The following is a guest post from Ciara Torres-Spelliscy:
Donald Trump may wish to invoke the First Amendment to unravel the Special Counsel’s case against him related to January 6th. It won’t work. Here’s the short explanation of why not.
On August 1, 2023, ex-President Donald Trump was indicted for the third time. He had already faced a New York state prosecution in March 2024 for allegedly falsifying business records related to his hush money payments to Stormy Daniels and others on the eve of the 2016 election. And he faced another federal criminal trial in May 2024 for allegedly mishandling classified documents during his post-presidency. This time the charges were brought by Special Counsel Jack Smith against the ex-president for his actions that allegedly attempted to overthrow the 2020 election.
Shortly after this new indictment was announced, Trump’s lawyers hit the airwaves claiming that the Special Counsel was criminalizing free speech and that Trump had a First Amendment right to say everything he said between losing the 2020 election and the January 6th. For example, John Lauro, a Trump defense attorney, argued that for the “first time the First Amendment has been criminalized.”
The Special Counsel even acknowledged in paragraph 3 of his August 1st indictment that “[t]he Defendant had a right, like every American, to speak publicly about the election and even to claim, falsely, that there had been outcome-determinative fraud during the election and that he had won.” What President Trump did not have a right to do was attempt to overturn the election or interfere with a co-equal branch of government’s (Congress’s) counting electoral votes in the 2020 election, which is mandated by the Constitution.
If the twice impeached thrice indicted Trump and his lawyers wish to deploy a First Amendment defense in court, they are going to face a serious problem. There is a new Supreme Court cases called United States v. Hansen, 143 S.Ct. 1932 (2023) that profoundly undermines Trump’s First Amendment arguments.
Hansen isn’t an election law case at all. Rather it is case about Helaman Hansen who sold immigrants the false hope of becoming U.S. citizens through “adult adoption.” This path to citizenship is nonexistent. This grifter charged desperate immigrants who wanted to stay in the U.S. thousands of dollars on this pipe dream. Hansen made $2 million in this illegal scheme.
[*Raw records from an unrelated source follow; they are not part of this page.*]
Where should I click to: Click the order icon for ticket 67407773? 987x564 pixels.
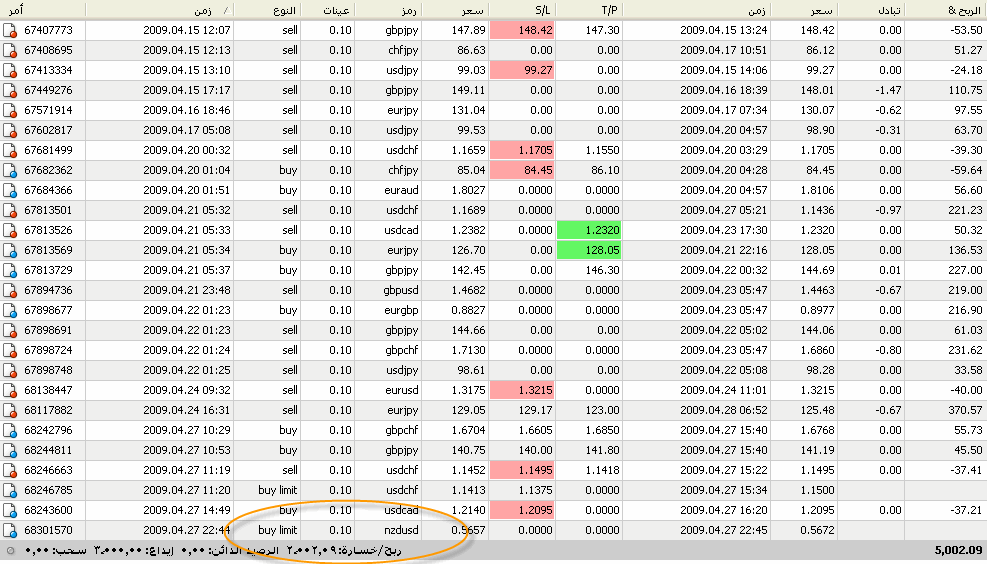point(10,30)
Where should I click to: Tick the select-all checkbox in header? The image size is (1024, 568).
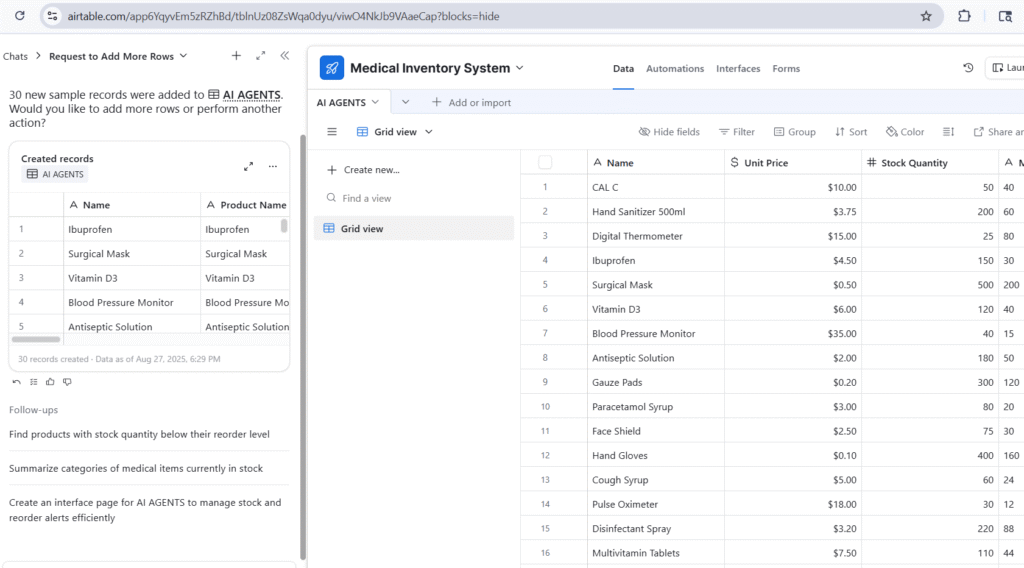[545, 162]
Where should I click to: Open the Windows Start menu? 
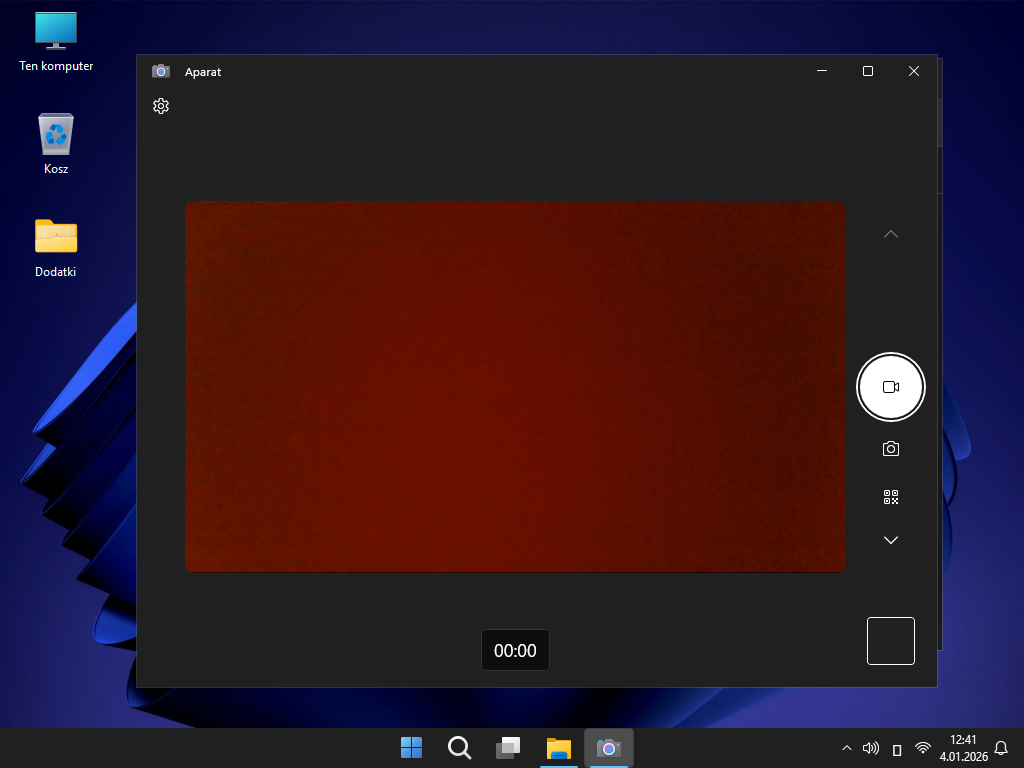click(411, 748)
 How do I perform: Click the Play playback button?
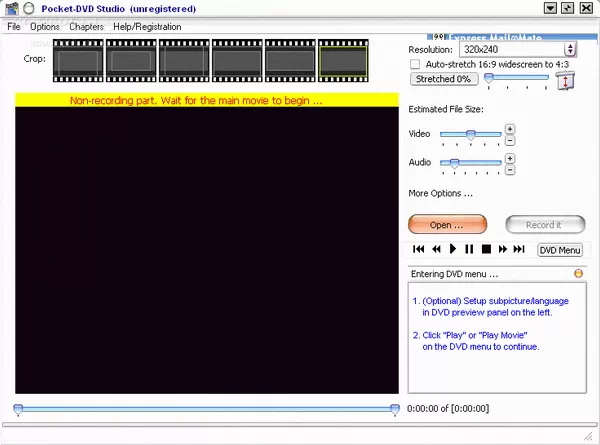point(453,249)
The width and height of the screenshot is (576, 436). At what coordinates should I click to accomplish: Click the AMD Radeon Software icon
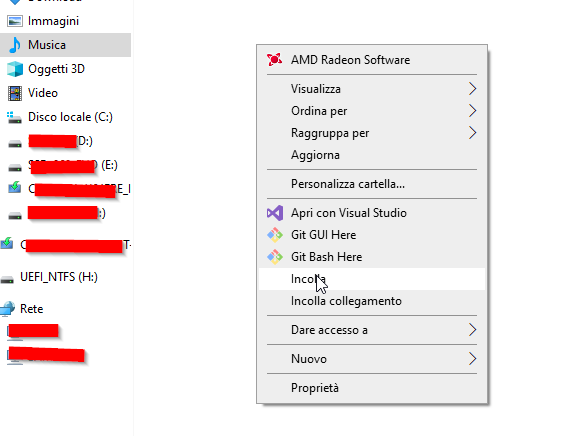(274, 60)
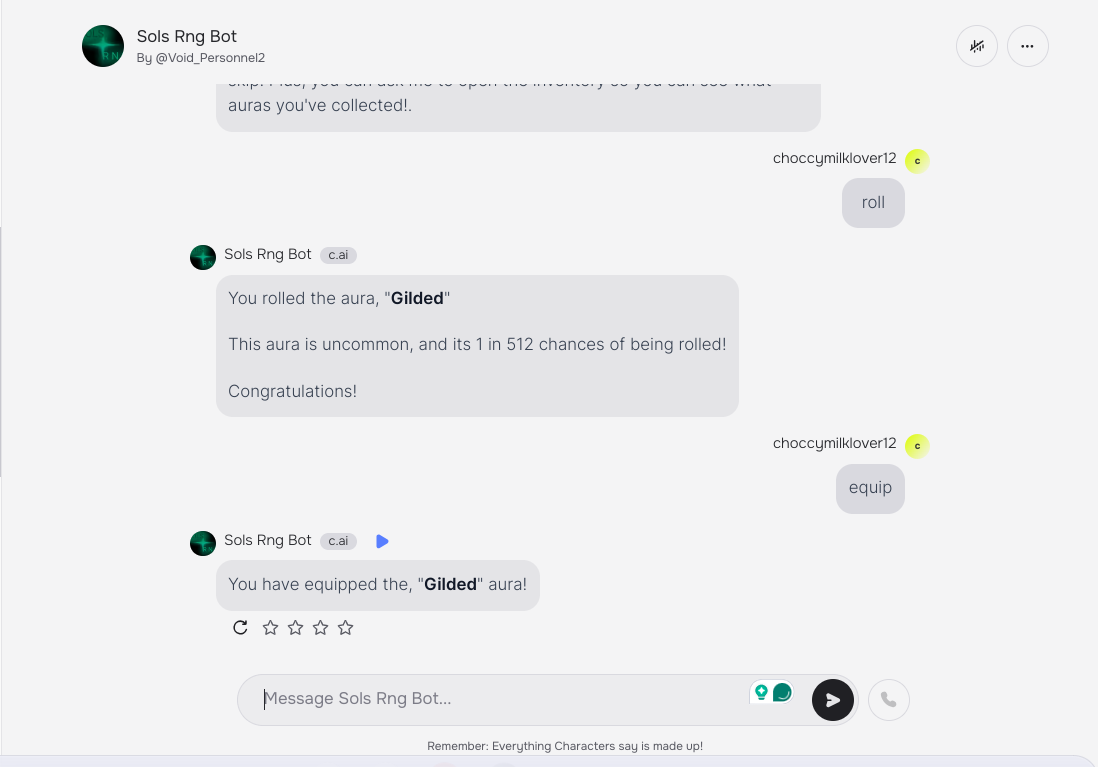The height and width of the screenshot is (767, 1098).
Task: Start a voice call using the phone icon
Action: click(889, 700)
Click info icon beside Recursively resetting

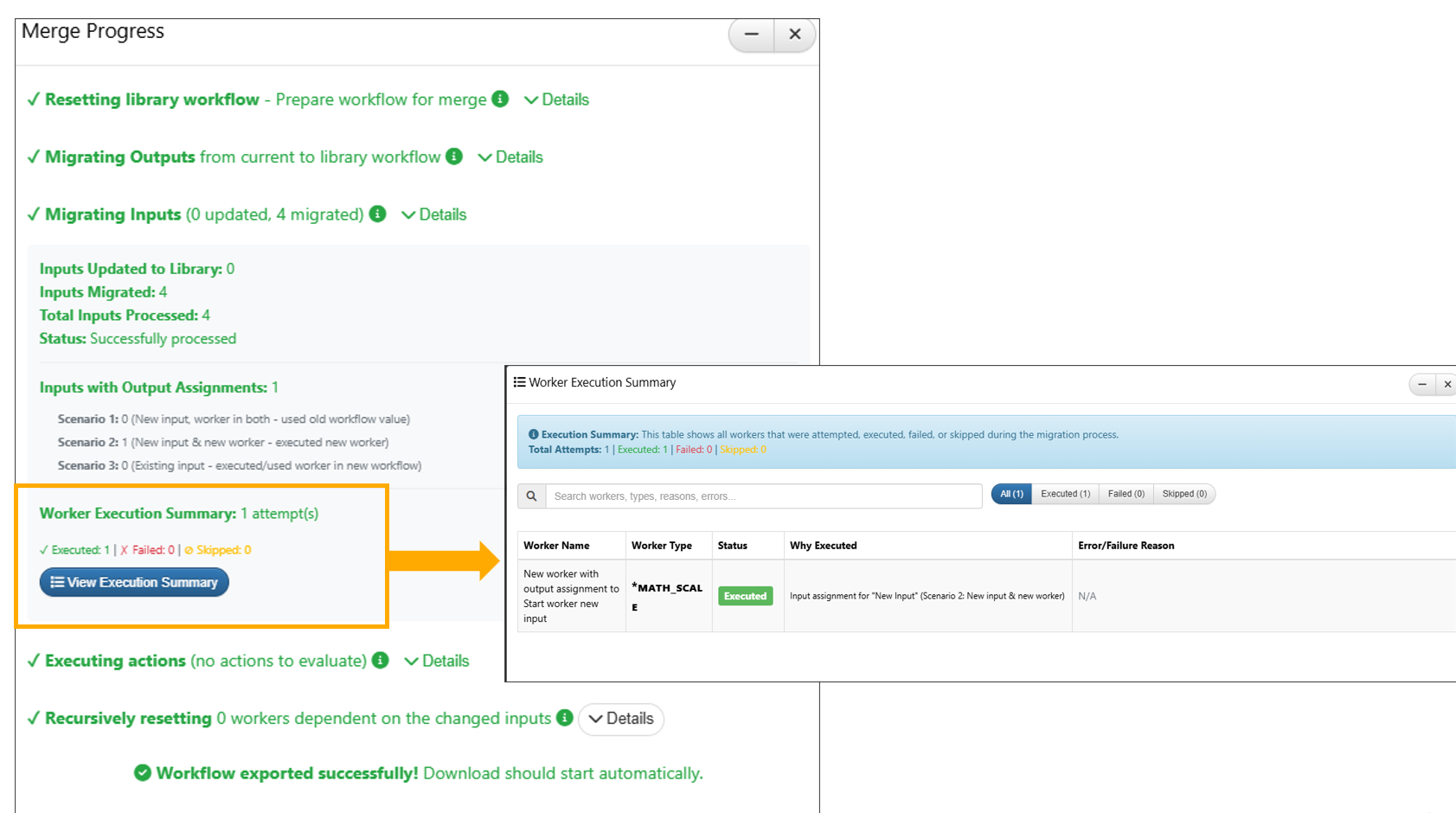[565, 718]
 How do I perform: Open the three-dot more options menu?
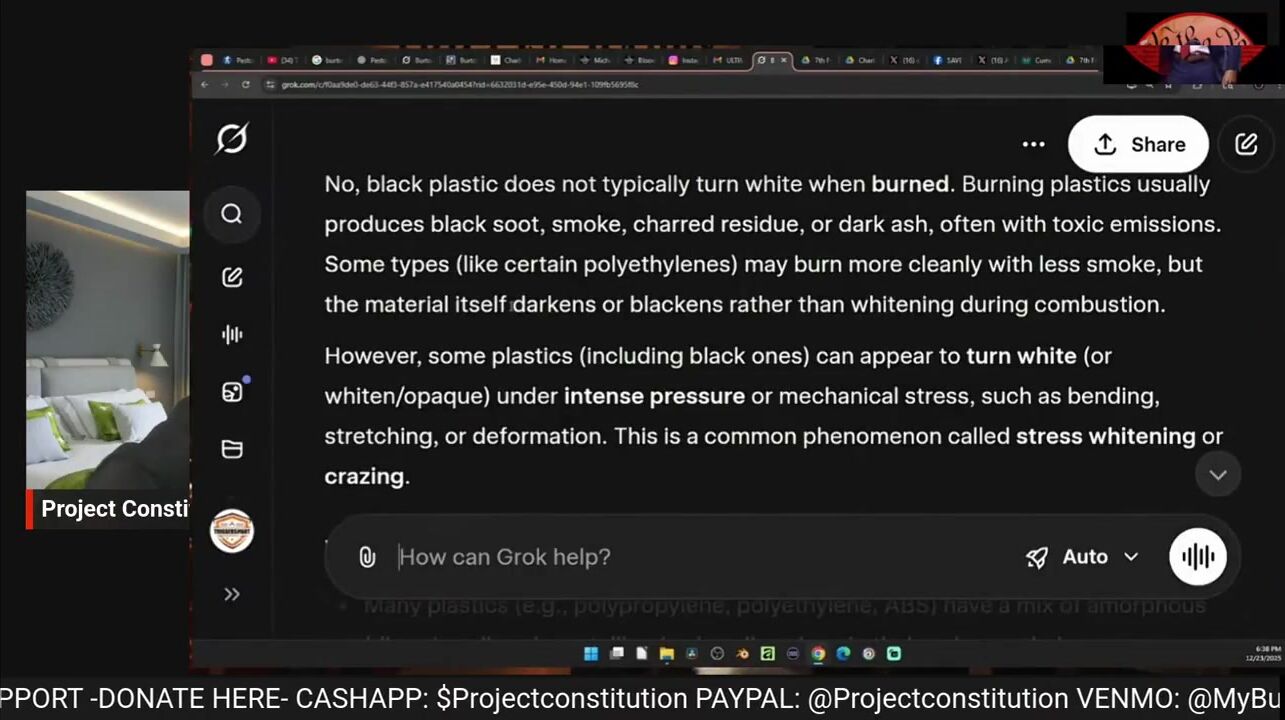pyautogui.click(x=1033, y=144)
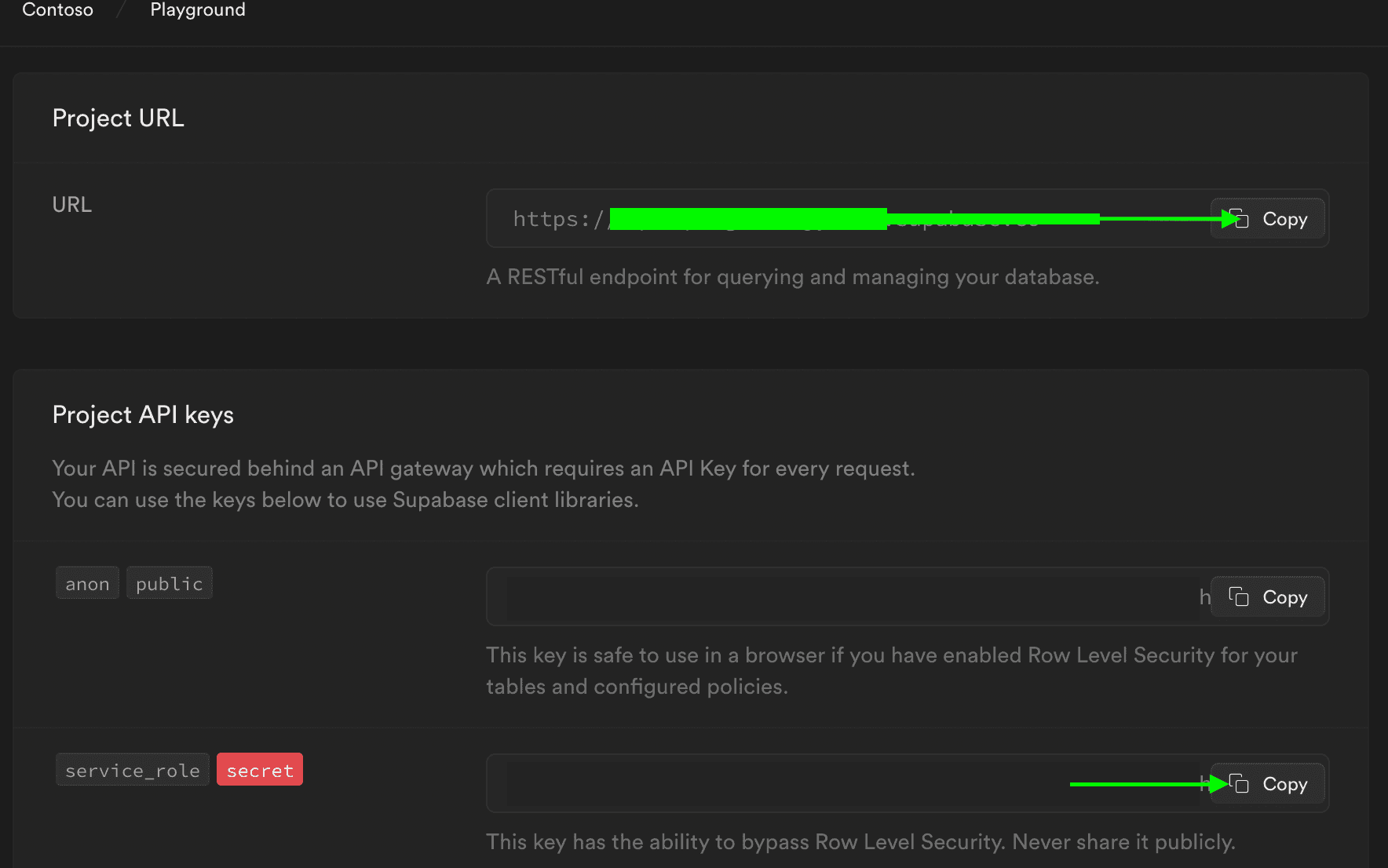1388x868 pixels.
Task: Click the Project URL section heading
Action: coord(119,119)
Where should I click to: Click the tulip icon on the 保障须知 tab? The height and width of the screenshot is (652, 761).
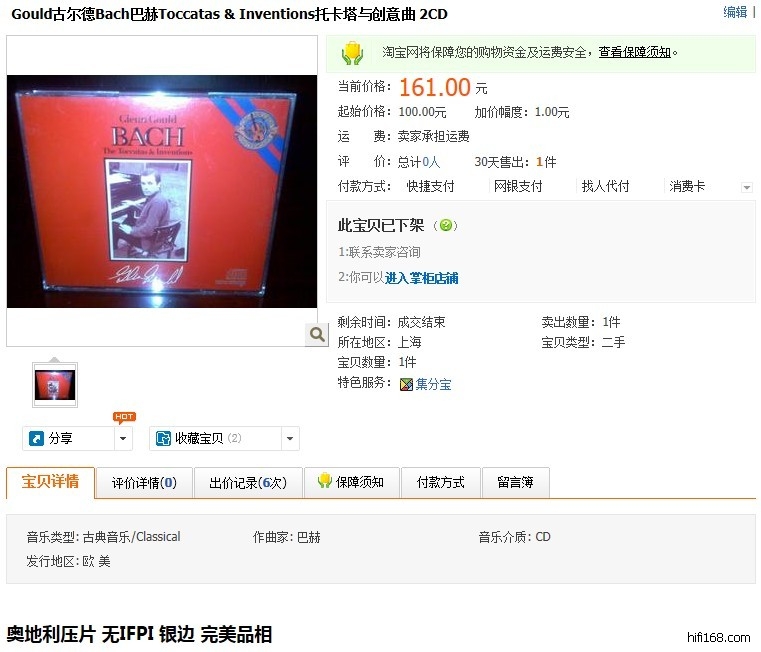pos(324,481)
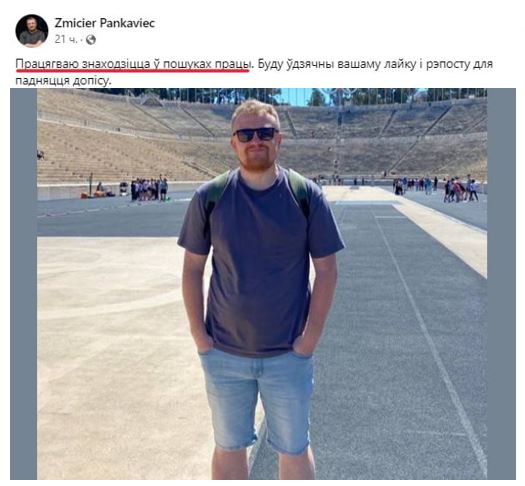The width and height of the screenshot is (525, 486).
Task: Click "падняцця допісу." on the second text line
Action: (63, 80)
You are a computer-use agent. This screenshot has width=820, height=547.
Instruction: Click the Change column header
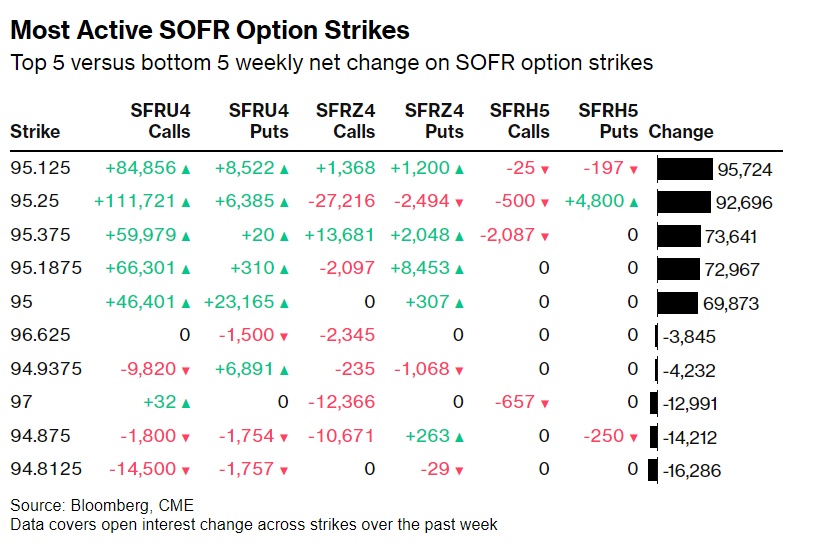tap(681, 131)
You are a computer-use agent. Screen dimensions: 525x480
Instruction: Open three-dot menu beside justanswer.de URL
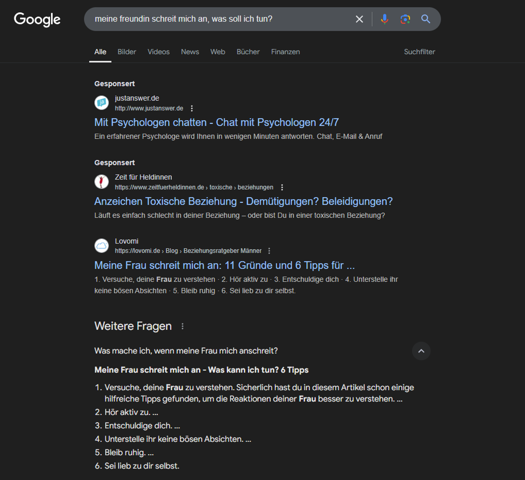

When the federal government prosecuted Hansen for this fraud, he defended himself by claiming that the immigration law that was being used against him was constitutionally overbroad and violated his free speech rights. The Ninth Circuit had agreed with him. The Supreme Court disagreed 7-2 quoting Illinois ex rel. Madigan v. Telemarketing Associates, Inc., 538 U.S. 600, 612 (2003) that “the First Amendment does not shield fraud[.]”
In Hansen, the court explained what counted as criminal solicitation:
Criminal solicitation is the intentional encouragement of an unlawful act. Facilitation—also called aiding and abetting—is the provision of assistance to a wrongdoer with the intent to further an offense’s commission. While the crime of solicitation is complete as soon as the encouragement occurs, liability for aiding and abetting requires that a wrongful act be carried out. Neither solicitation nor facilitation requires lending physical aid; for both, words may be enough.
Id. at 1940 (internal citations omitted).
One could easily see how this language could be used by Jack Smith’s team to shore up their prosecution of Trump because mere “words may be enough” to meet the definition of criminal solicitation of unlawful acts surrounding January 6th or the fake elector scheme.
The Court in Hansen rejected Mr. Hansen’s argument that the lies he told were covered by the First Amendment: “As we have discussed, the provision has a wide legitimate reach insofar as it applies to nonexpressive conduct and speech soliciting or facilitating criminal violations …” United States v. Hansen, 143 S.Ct. 1932, 1948 (2023).
Even though the Supreme Court has been pretty lenient with liars (see Alvarez), even liars in elections (see Susan B. Anthony List), nonetheless the Supreme Court still treats fraud as a different and unprotected category that is outside of the First Amendment’s protections. The First Amendment wasn’t a shield for Mr. Hansen and my prediction is it won’t be a shield for Mr. Trump either should he appeal any future possible conviction on free speech grounds.